Exercise aim | Count how many lines of the listing contain the string "This". Give only the number.

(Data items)
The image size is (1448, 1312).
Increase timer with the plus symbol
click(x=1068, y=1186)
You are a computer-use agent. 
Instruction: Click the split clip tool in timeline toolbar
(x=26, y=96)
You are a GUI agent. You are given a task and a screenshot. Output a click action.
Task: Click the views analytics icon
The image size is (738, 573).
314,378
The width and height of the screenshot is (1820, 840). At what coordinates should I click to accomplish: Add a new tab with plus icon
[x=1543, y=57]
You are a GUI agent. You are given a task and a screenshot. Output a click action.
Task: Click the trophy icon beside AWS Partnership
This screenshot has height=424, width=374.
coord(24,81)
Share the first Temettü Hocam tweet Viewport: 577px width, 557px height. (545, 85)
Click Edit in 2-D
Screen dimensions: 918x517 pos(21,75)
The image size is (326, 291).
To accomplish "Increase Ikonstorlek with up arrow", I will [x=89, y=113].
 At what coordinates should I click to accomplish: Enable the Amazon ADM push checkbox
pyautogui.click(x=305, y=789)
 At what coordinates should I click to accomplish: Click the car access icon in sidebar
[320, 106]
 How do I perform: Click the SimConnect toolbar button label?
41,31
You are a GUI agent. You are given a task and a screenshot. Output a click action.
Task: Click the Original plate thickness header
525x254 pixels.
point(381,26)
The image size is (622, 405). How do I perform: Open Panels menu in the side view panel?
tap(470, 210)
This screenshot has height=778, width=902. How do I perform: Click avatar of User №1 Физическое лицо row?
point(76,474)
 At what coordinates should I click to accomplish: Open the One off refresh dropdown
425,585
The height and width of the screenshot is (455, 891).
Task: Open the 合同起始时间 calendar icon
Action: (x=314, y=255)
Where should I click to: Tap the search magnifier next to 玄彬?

Reply | 2